REQUIREMENT: If a line contains "You are a computer-use agent. Viewport: 638px", it is the last one to write out; begin with the first line of the records and copy each exactly.

DATA EXTRACTS:
━━━━━━━━━━━━━━━━━━━━━━━━━━━━━━
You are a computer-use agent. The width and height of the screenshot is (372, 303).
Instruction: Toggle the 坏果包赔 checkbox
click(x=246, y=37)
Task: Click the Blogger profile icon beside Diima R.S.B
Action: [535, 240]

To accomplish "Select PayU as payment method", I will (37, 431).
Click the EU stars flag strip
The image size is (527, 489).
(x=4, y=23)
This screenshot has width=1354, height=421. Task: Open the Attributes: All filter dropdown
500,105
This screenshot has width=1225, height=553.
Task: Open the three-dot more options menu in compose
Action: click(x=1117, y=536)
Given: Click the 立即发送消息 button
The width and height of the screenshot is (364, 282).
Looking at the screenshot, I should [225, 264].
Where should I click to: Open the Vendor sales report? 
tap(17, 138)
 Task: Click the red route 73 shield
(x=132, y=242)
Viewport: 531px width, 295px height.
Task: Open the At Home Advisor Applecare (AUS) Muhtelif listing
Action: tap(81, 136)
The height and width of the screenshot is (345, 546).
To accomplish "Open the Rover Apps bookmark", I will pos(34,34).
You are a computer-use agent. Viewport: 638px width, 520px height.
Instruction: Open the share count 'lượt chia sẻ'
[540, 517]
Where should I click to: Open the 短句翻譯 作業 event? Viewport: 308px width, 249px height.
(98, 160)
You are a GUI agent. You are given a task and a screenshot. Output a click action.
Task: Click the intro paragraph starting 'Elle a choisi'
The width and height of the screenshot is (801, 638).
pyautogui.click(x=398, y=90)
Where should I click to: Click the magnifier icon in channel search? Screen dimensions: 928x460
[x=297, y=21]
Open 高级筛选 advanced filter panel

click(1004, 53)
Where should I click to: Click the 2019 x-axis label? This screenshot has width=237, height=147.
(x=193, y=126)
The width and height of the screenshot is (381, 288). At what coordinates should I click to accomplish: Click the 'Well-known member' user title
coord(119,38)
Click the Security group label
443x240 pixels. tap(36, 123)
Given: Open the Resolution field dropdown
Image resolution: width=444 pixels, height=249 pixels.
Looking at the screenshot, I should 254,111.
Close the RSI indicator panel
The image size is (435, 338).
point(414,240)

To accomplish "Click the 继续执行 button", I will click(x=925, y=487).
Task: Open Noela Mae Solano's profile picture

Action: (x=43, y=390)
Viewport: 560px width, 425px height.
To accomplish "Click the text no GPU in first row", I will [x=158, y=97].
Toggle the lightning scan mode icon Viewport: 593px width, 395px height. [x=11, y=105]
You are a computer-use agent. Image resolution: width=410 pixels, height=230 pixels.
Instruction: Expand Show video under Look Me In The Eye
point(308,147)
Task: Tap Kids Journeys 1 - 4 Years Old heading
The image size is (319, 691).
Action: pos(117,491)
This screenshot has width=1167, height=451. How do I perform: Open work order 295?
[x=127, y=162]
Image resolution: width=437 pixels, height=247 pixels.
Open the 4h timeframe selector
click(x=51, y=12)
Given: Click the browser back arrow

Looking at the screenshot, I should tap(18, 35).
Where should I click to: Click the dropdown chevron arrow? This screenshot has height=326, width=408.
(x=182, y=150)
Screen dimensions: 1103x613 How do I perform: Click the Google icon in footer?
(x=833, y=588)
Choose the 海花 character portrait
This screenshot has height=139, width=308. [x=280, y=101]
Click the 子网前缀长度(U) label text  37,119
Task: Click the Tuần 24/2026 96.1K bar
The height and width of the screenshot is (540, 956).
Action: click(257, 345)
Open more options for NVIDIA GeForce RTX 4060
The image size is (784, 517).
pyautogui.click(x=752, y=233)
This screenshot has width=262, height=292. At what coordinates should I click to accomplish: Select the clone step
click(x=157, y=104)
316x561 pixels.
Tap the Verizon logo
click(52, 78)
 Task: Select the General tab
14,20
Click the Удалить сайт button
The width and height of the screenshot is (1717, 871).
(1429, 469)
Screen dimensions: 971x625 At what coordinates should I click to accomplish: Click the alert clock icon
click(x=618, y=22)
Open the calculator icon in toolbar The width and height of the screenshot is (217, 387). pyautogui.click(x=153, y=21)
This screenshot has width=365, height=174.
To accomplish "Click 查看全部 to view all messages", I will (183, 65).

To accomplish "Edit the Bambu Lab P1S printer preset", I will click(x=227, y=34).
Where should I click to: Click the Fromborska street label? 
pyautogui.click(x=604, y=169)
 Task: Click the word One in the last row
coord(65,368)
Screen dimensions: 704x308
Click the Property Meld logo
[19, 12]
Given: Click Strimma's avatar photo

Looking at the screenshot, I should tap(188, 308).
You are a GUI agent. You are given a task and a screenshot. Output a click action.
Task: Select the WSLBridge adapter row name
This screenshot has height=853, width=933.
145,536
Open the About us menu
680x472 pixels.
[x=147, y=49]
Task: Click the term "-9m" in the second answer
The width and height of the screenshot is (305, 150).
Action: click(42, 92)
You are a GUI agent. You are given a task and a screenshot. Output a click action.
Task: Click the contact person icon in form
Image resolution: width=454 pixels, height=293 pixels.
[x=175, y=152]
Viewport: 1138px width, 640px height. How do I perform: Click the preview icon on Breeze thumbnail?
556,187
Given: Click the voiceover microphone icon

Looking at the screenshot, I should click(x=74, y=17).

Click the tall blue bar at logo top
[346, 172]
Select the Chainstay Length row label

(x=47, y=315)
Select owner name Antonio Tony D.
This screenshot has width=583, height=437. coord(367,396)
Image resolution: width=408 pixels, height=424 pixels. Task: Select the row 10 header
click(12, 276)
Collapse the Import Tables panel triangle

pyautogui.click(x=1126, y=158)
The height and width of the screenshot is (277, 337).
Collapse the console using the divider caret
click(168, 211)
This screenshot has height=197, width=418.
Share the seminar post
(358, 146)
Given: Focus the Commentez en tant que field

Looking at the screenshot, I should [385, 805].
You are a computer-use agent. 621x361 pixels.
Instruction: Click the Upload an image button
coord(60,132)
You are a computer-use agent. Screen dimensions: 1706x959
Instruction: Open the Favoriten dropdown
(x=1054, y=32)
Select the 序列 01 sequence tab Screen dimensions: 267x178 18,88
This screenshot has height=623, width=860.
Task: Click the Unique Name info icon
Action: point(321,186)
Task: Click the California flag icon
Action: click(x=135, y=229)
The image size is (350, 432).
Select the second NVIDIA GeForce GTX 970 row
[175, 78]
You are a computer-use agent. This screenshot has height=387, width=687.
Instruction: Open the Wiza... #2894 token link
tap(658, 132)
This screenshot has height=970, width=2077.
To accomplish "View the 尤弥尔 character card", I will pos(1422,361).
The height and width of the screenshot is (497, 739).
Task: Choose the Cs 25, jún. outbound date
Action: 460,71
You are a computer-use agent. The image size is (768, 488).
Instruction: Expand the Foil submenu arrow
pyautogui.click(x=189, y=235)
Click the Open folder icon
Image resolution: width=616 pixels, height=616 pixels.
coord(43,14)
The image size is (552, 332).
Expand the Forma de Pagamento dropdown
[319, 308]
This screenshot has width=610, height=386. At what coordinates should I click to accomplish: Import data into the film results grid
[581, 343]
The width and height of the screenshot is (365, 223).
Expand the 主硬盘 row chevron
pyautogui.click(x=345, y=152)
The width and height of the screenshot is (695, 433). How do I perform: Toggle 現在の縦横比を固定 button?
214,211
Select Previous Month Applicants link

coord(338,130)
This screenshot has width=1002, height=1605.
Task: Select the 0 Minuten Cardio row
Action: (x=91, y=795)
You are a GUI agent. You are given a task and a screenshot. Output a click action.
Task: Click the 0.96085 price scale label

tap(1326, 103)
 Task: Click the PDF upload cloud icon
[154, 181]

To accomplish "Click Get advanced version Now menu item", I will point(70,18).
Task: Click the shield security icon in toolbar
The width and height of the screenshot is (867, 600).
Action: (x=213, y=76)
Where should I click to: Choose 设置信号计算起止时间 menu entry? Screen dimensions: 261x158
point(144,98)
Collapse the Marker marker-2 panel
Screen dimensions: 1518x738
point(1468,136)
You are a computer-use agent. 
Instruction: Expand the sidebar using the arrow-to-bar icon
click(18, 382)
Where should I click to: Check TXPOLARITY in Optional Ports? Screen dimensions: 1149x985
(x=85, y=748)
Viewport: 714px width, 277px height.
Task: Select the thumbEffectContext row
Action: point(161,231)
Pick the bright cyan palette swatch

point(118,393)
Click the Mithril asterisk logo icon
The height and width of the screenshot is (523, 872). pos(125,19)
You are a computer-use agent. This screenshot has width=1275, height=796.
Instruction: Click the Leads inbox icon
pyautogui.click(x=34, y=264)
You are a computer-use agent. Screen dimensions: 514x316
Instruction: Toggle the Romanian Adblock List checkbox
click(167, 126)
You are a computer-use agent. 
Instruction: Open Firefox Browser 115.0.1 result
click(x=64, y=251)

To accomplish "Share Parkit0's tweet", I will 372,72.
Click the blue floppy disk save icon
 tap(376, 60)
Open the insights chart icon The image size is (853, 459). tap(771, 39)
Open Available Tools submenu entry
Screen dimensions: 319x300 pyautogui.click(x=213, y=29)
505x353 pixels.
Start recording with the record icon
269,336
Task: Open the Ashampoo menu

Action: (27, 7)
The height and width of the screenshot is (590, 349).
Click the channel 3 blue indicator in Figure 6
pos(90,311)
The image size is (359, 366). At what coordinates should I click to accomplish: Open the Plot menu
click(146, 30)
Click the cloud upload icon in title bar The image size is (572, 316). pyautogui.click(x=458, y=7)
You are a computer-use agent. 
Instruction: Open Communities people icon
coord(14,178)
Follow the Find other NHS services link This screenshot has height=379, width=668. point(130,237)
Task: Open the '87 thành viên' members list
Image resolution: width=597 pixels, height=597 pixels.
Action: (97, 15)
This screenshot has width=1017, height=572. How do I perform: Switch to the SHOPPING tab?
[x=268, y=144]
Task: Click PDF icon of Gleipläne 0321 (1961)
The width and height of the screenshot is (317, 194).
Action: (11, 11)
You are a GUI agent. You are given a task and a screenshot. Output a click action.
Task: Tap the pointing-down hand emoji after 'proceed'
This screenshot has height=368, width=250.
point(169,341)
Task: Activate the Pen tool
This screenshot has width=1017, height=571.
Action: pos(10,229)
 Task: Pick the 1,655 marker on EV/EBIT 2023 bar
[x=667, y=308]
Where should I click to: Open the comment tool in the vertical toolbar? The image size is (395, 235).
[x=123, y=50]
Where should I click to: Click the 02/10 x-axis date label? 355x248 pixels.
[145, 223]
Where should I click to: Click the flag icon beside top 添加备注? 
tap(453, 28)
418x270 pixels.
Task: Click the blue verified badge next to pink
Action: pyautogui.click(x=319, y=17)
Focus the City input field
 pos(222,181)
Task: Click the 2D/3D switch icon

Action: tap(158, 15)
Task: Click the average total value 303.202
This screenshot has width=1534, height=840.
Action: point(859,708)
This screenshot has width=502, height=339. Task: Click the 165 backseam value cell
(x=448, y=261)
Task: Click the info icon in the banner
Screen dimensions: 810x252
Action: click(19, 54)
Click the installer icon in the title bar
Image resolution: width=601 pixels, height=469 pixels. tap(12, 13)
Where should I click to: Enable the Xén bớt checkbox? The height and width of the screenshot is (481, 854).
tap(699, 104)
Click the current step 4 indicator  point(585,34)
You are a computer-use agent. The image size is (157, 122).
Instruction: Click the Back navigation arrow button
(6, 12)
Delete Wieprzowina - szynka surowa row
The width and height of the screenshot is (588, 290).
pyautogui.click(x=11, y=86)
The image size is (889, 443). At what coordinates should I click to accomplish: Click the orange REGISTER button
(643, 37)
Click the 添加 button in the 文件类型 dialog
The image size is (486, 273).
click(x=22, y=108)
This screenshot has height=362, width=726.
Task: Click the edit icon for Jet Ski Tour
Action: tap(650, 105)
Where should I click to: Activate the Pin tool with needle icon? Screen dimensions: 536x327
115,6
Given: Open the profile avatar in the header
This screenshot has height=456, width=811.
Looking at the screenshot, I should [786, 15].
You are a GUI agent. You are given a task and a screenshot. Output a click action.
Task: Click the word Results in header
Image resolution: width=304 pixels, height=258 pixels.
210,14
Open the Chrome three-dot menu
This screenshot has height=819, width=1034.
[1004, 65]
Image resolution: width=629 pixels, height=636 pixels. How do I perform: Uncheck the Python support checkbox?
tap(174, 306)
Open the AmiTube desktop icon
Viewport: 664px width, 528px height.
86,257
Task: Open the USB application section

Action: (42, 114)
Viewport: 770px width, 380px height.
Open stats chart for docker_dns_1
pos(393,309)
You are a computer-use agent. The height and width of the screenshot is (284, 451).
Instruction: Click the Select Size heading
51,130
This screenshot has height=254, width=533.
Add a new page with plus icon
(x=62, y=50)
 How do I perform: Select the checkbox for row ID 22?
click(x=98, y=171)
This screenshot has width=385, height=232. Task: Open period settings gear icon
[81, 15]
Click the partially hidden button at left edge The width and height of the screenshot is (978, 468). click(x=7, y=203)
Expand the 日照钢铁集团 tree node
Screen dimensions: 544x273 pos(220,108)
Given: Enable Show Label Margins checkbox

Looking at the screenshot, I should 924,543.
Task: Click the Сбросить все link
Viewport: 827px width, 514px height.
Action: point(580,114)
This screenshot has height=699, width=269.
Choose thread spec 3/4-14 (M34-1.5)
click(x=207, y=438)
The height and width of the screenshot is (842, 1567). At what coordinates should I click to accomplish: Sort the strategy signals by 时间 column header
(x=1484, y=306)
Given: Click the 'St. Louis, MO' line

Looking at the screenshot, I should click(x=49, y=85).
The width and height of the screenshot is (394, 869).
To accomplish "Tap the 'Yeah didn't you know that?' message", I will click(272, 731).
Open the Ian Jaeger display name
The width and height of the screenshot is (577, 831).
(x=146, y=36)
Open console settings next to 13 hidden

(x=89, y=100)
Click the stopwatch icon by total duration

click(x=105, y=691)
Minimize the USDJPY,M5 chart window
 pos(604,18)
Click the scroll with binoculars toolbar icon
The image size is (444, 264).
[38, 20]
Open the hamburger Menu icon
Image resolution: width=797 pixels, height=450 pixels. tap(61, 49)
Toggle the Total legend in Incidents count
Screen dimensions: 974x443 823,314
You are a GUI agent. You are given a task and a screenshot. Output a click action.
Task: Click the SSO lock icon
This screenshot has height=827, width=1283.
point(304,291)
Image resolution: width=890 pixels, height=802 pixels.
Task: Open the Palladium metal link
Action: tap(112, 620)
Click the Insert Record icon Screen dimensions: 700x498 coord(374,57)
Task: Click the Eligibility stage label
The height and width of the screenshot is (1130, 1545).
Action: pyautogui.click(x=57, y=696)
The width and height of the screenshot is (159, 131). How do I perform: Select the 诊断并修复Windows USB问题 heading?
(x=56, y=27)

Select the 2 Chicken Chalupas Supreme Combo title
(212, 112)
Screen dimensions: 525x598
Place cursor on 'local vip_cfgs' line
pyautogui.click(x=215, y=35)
━━━━━━━━━━━━━━━━━━━━━━━━━━━━━━
TASK RESULT:
You are a computer-use agent. The width and height of the screenshot is (372, 303).
Instruction: Toggle the 坏果包赔 checkbox
click(x=246, y=37)
Task: Click the Blogger profile icon beside Diima R.S.B
Action: [535, 240]

To accomplish "Select PayU as payment method", I will (37, 431).
Click the EU stars flag strip
The image size is (527, 489).
(x=4, y=23)
This screenshot has width=1354, height=421. Task: Open the Attributes: All filter dropdown
500,105
This screenshot has width=1225, height=553.
Task: Open the three-dot more options menu in compose
Action: click(x=1117, y=536)
Given: Click the 立即发送消息 button
The width and height of the screenshot is (364, 282).
Looking at the screenshot, I should [225, 264].
Where should I click to: Open the Vendor sales report? 
tap(17, 138)
 Task: Click the red route 73 shield
(x=132, y=242)
Viewport: 531px width, 295px height.
Task: Open the At Home Advisor Applecare (AUS) Muhtelif listing
Action: tap(81, 136)
The height and width of the screenshot is (345, 546).
To accomplish "Open the Rover Apps bookmark", I will pos(34,34).
You are a computer-use agent. Viewport: 638px width, 520px height.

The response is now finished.